Dieser ahnte schon, was Ben vor hatte und machte es sich vorsichtshalber auf der Waschmaschine bequem, vor der Ben immer noch kniete.
Vorsichtig und mit etwas Ehrfurcht ergriff Ben einen der Stiefel von Henne. Von dessen Socken, auf die es Ben so abgesehen hatte, sah man zunächst einmal gar nichts. Hennes abgeschnittene rot karierte Hose endete auf Kniehöhe. Es folgte ein Stück leicht behaartes Männerbein und dann verschwand dieses auch schon in den halboffenen Springerstiefeln. Ben hatte sich nie irgendwelche Gedanken darüber gemacht, wie es kleidungstechnisch dort weitergehen konnte. Umso neugieriger war er jetzt, da sich diese Gelegenheit ergab.
Nachdem Ben den Stiefel behutsam vom Fuß seines Freundes abgestreift und beiseitegestellt hatte, nahm er vorsichtig Hennes weiß besockten Fuß in die Hand. Diese Socken waren bei weitem nicht so flauschig wie seine, aber sie waren immerhin schön weiß. Und warm. Und feucht. Und der Duft? Wie mochte der wohl sein? Wie lang war das her? Richtig! In Tarragona, genau vor einem Jahr, als Ben Henne das erste Mal an seinen Socken hatte schnüffeln lassen. Wie konnte in all der Zeit gar nichts zu dem Thema passieren?
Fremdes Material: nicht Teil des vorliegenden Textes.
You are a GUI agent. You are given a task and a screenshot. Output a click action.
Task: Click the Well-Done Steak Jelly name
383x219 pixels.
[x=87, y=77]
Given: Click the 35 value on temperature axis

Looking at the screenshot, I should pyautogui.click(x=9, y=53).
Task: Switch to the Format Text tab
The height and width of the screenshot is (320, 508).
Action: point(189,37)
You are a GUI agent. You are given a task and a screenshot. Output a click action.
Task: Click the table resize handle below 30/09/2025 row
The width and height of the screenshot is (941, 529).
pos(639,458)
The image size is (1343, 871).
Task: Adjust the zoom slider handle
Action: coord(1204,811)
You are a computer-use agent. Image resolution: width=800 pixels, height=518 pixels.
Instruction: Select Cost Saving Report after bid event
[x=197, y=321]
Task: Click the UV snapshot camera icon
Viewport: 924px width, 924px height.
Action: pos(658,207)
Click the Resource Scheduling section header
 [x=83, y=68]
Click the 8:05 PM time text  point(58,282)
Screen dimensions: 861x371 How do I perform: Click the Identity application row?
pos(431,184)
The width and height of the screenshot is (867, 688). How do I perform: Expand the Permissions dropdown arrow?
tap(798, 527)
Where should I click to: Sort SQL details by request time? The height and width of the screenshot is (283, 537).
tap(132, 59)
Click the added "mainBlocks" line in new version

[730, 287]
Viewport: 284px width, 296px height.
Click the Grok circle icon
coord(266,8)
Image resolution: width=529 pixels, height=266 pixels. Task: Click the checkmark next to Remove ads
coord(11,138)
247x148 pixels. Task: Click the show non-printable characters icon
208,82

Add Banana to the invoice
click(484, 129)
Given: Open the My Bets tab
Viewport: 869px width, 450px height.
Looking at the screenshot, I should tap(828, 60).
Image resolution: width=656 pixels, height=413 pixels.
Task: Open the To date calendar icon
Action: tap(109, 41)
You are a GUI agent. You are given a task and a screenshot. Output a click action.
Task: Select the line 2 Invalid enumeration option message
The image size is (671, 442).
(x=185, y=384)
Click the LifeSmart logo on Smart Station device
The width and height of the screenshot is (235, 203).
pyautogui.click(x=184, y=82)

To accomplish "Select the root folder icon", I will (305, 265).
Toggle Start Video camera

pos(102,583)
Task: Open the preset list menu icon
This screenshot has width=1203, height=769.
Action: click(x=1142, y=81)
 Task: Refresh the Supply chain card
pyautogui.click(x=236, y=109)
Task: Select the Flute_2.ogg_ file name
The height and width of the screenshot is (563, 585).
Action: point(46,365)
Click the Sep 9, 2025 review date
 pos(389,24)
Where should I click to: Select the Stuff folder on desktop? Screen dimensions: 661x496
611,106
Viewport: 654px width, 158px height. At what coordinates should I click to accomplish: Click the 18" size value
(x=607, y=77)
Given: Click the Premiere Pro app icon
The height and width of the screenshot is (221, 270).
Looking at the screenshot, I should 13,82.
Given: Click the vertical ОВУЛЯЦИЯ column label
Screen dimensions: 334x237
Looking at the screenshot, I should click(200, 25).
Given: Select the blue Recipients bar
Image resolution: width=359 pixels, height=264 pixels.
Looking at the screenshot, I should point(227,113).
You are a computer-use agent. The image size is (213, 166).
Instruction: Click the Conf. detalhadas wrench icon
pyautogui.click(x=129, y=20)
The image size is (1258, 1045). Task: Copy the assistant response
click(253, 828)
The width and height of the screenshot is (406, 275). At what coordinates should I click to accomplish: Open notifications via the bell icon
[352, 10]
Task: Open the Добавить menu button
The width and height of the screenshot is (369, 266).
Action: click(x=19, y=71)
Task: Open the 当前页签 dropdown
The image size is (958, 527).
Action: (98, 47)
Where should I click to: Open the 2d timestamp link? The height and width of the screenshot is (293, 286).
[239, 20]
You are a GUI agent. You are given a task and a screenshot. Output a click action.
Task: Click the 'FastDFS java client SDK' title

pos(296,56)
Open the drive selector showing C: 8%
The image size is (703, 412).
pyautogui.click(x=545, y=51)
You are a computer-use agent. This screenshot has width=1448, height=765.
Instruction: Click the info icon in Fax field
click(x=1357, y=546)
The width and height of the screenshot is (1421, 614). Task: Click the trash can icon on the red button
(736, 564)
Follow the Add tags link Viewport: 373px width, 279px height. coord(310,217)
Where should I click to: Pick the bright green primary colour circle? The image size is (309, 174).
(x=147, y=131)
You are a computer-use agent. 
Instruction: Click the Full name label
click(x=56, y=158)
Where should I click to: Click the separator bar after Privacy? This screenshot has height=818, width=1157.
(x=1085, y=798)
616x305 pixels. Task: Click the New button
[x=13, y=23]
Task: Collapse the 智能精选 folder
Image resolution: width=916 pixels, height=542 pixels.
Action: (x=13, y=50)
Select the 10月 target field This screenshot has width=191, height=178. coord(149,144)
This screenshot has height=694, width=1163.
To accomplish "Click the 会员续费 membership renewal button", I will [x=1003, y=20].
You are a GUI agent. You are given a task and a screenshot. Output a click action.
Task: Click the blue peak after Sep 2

Umso erregter war er nun, als er diese wohlgeformten Füße vor sich hatte und sich langsam mit der Nase näherte.
„Und das mit dem Schaum aus der Maschine da oben ist richtig so?”
Michel stand plötzlich in der Tür und deutete auf eine Seite der Waschmaschine, aus der Unmengen von Schaum heraus quollen.
Ben war sauer. Sauer wegen seiner Socken, von denen er immer noch nicht wusste, ob sie wieder sauber werden würden oder nicht. Sauer auf Henne, weil er nicht an dessen Socken kam. Sauer auf Michel, weil er sie gestört und das Schaummalheur entdeckt hatte.
Das alles ergab natürlich überhaupt keinen Sinn, denn eigentlich war er nur sauer auf sich selbst. Er saß mittlerweile in einer Sofaecke und schmollte. Ein absolut langweiliger und vergebener Ausflug durch den Tunnel, ein Steinkreis in der einst ein riesiges Feuer gelodert haben muss, versaute Klamotten und ein verpatztes Techtelmechtel mit Henne.
So hatte er sich den Anfang der Ferien nicht vorgestellt.